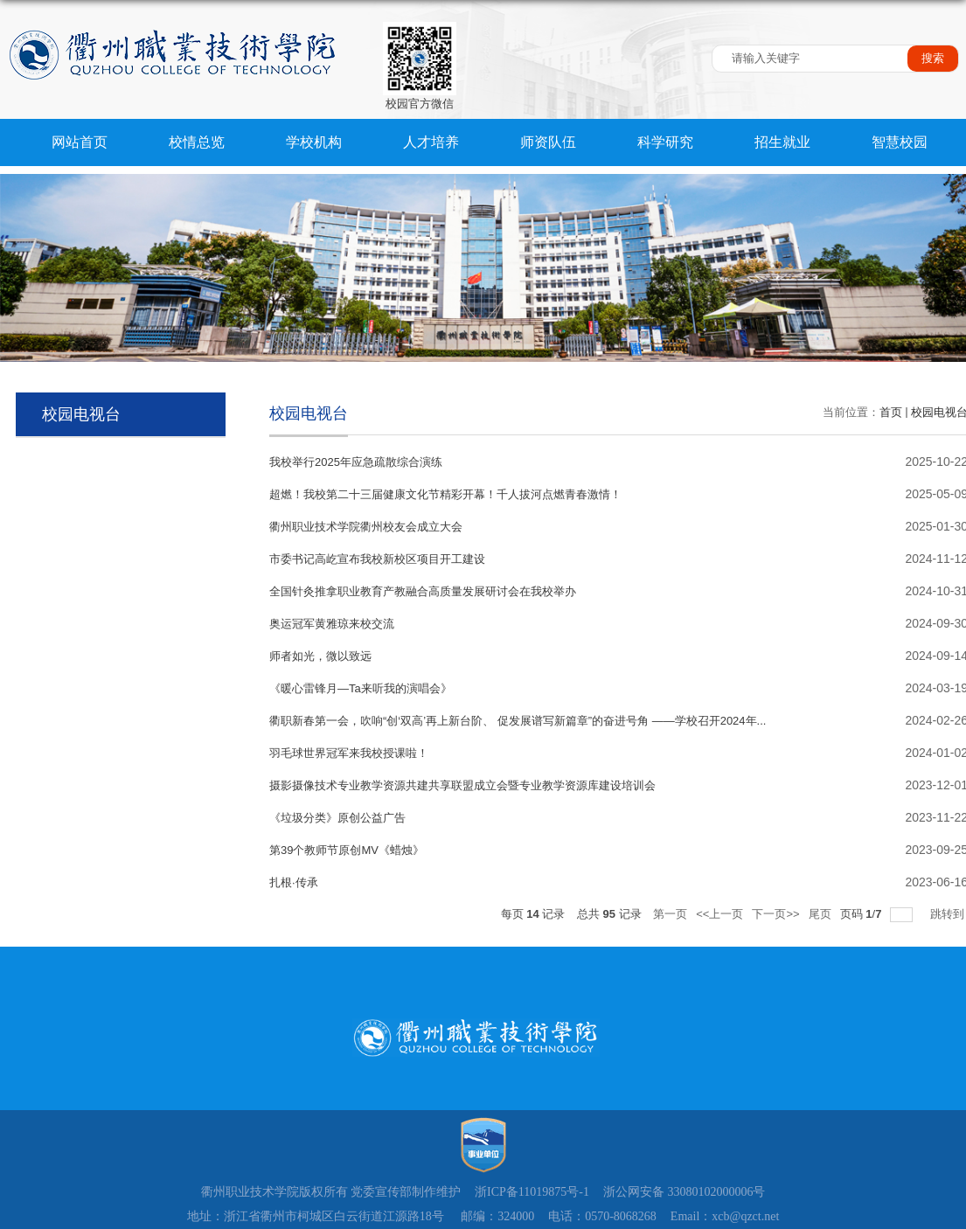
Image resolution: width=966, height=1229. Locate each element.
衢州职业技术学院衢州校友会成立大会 (365, 526)
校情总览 (196, 142)
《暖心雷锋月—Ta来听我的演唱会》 (360, 688)
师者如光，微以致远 (320, 656)
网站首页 (80, 142)
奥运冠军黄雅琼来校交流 (331, 623)
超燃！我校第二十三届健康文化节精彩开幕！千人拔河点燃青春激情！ (445, 494)
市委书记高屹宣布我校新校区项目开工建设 (377, 559)
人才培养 (429, 142)
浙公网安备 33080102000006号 (684, 1191)
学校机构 (313, 142)
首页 (890, 412)
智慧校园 (897, 142)
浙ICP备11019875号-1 (532, 1191)
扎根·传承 (293, 882)
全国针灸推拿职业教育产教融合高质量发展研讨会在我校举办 (422, 591)
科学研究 (663, 142)
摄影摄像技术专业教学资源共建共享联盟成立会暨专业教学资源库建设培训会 (462, 785)
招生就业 (780, 142)
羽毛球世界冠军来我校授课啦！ (348, 753)
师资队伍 (546, 142)
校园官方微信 (420, 103)
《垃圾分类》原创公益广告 (337, 817)
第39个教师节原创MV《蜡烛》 (346, 850)
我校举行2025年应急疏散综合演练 (355, 462)
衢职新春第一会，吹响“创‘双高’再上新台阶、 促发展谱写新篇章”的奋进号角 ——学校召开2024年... (517, 720)
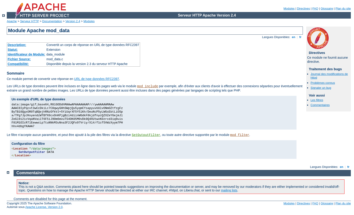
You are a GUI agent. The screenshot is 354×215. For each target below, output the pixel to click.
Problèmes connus (323, 83)
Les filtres (317, 100)
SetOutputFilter (146, 135)
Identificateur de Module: (26, 54)
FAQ (315, 8)
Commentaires (320, 105)
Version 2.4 (72, 21)
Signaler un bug (321, 87)
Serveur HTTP (29, 21)
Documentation (52, 21)
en (293, 37)
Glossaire (327, 8)
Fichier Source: (19, 59)
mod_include (147, 86)
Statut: (13, 49)
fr (300, 37)
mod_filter (239, 135)
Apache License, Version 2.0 (44, 207)
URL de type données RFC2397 (96, 79)
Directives (303, 8)
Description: (17, 45)
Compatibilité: (18, 64)
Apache (12, 21)
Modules (288, 8)
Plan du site (343, 8)
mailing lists (229, 190)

__________

### Stated exercise
Add -93 to each coordinate in the answers, and write those lines out again in full with their text kept. Begin at the start of the material, stop after the line that contains "浙公网安备 33080102000006号 (684, 1191)", and leave out the pictures.

### Answer below
Image resolution: width=966, height=1229. Locate each element.
衢州职业技术学院衢州校友会成立大会 (272, 433)
校情总览 (103, 49)
《暖心雷锋月—Ta来听我的演唱会》 (267, 595)
师者如光，微以致远 (227, 563)
网站首页 (-13, 49)
奥运冠军黄雅琼来校交流 (238, 530)
超燃！我校第二十三届健康文化节精彩开幕！千人拔河点燃青春激情！ (352, 401)
市委书记高屹宣布我校新校区项目开工建设 (284, 466)
人才培养 (336, 49)
浙公网安备 33080102000006号 (591, 1098)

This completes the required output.